Sabtu, 31 Mei 2008

Peak Oil: An Idea Whose Time Is Up

IBDeditorials.com


Energy: Analysts have found that investors spooked by the peak oil theory — the belief that crude production has topped out and is in decline — are partly behind the soaring oil prices. Someone should set them straight.

Blame part of $135-a-barrel oil on the increased demand in China and India, where the populations and economies are growing rapidly.

But the impact of those nations on crude prices in recent months is suspect. Global oil consumption grew 2% in the first quarter of this year over the first quarter of 2007, while production increased 2.5% over the same period. On a daily basis, roughly 85 million barrels of oil are consumed across the world, almost exactly matching the amount produced each day.

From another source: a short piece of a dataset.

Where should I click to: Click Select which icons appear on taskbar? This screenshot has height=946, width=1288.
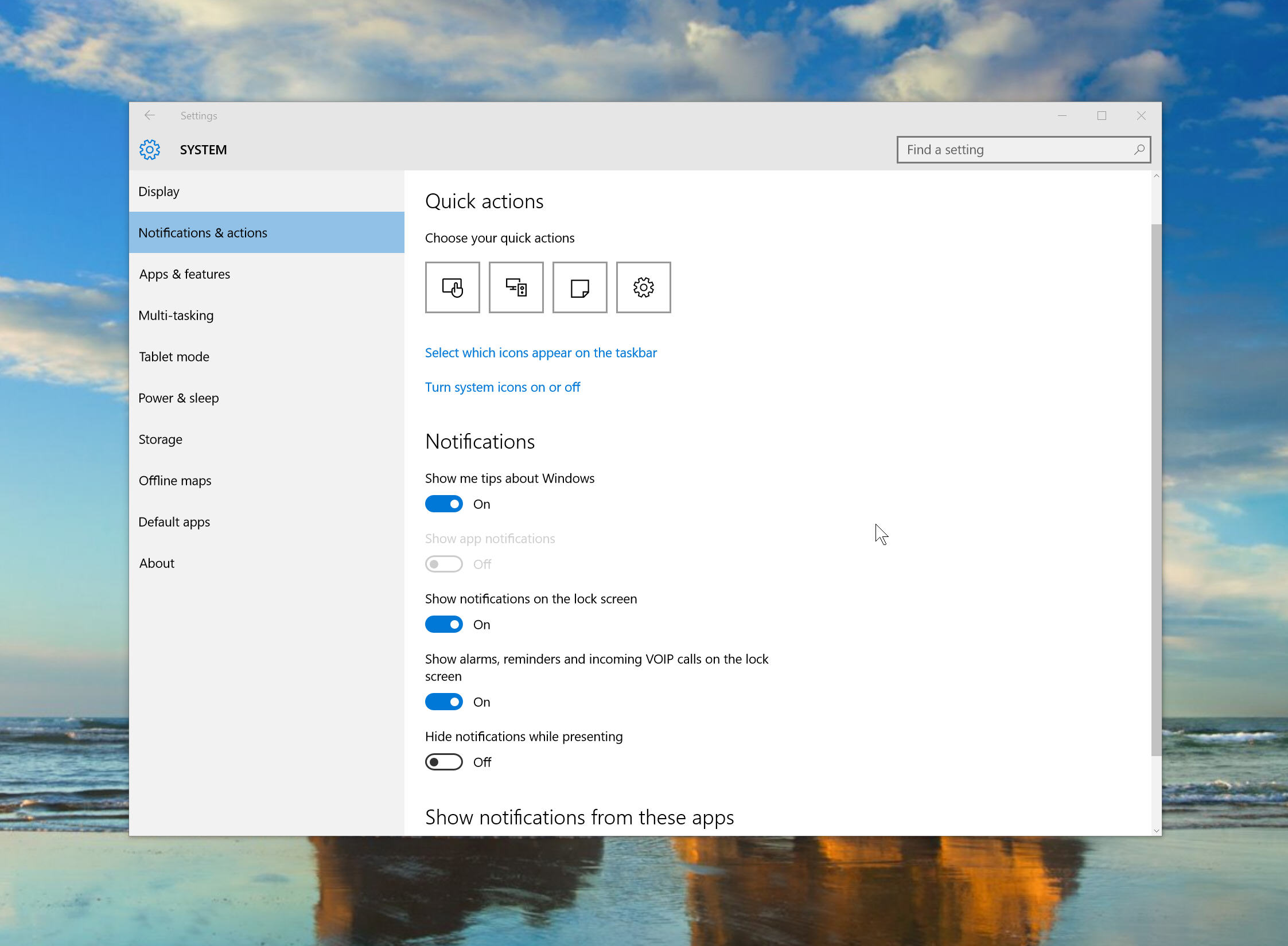pyautogui.click(x=541, y=352)
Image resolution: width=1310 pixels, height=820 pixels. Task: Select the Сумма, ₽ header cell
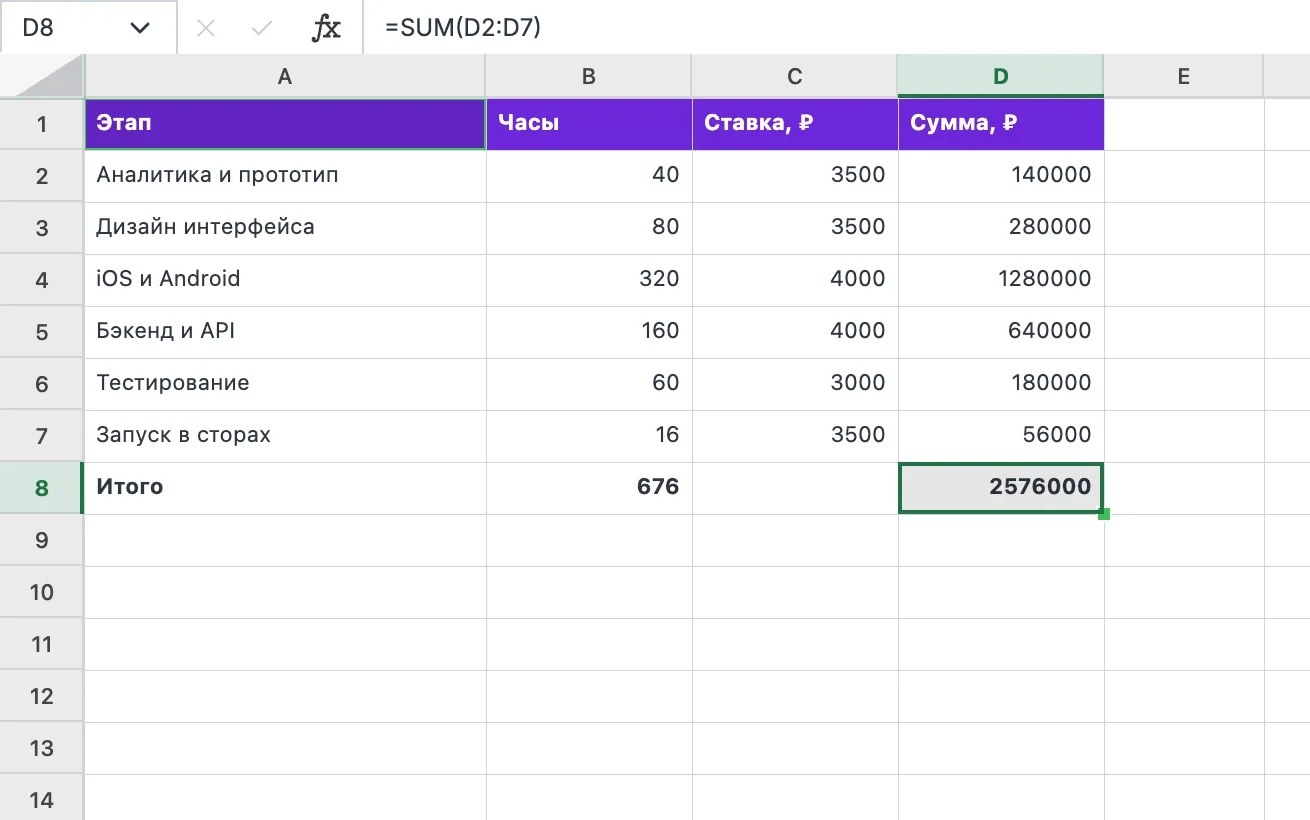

Production over the next two quarters is projected to continue rising (3.3% and 4.1%, according to estimates from Citigroup), while demand is expected to grow at a slower 1.6% pace over the next six months.

These data don't indicate higher prices, so something else is at work. Some analysts believe that investors who have swallowed the peak oil theory are pricing oil higher because they fear the world is running out of crude and permanent shortages are nigh. They shouldn't believe it.

The peak oil theory was popularized by Shell Oil geophysicist M. King Hubbert. He predicted in a 1956 paper that U.S. oil production would peak by the early 1970s and then decline sharply. The peak oilers — many of whom quietly want the world to run out of oil — say he was right. But they're missing some key points.

Yes, domestic output has peaked. But it peaked at a level 13% above what Hubbert predicted. And the peak wasn't followed by a falling-off-the-table decline. Output rose after a temporary slide.

U.S. production is trending down again, but it's not because there's no oil. It's due to shortsighted policies that prevent the industry from drilling for the almost 100 billion barrels of crude known to be under Alaska's Arctic National Wildlife Refuge and beneath the oceans just off of America's coasts. It's because politics and political correctness block the development of Big Sky state oil shale fields, where as much as 2 trillion barrels of crude, by some estimates, sit idle.

It's possible that rather than falling for the peak oil theory, investors simply are considering the reality that Congress has done nothing to increase crude output, and that continuing on that foolish path will indeed bring shortages.

The U.S., though, is not the only nation that pumps oil. World output is expected to rise from 85 million barrels a day today to 110 million barrels by 2015, according to the International Energy Agency.

Cambridge Energy Research Associates argues that the remaining global oil resource base is 3.74 trillion barrels. That's more than triple the peak oil estimate of 1.2 trillion barrels. CERA also has noted that output will not fall as quickly as peak oil alarmists think. Many studies put the decline rate at 8% a year, but after studying 811 separate oil fields, CERA believes the rate to be about half that — 4.5%.

By the way, this estimate doesn't even consider undiscovered and untapped oil fields. Nor are unconventional sources, such as shale oil, part of the equation.

As if he had peered into the spring of 2008 and seen the run-up in oil prices, Peter M. Jackson, CERA's director of oil industry activity, warned in 2006 that listening to the wrong voices would have consequences.

"The 'peak oil' argument is based on faulty analysis which could, if accepted, distort critical policy and investment decisions and cloud the debate over the energy future," he said.

The "theory causes confusion and can lead to inappropriate actions and turn attention away from the real issues," Jackson continued. "Oil is too critical to the global economy to allow fear to replace careful analysis about the very real challenges with delivering liquid fuels to meet the needs of growing economies."

So far, all five previous predictions that we were running out of oil have been wrong.

But one day the crude supply will effectively dry up. When it does, it won't happen overnight.

It will happen slowly enough, though, for consumers to adapt (through voluntary lifestyle changes) and markets to respond (with improved fuel efficiency, technological advances in extracting crude and new energy sources). There's no reason for investors to act as if the world is running out of oil. It isn't.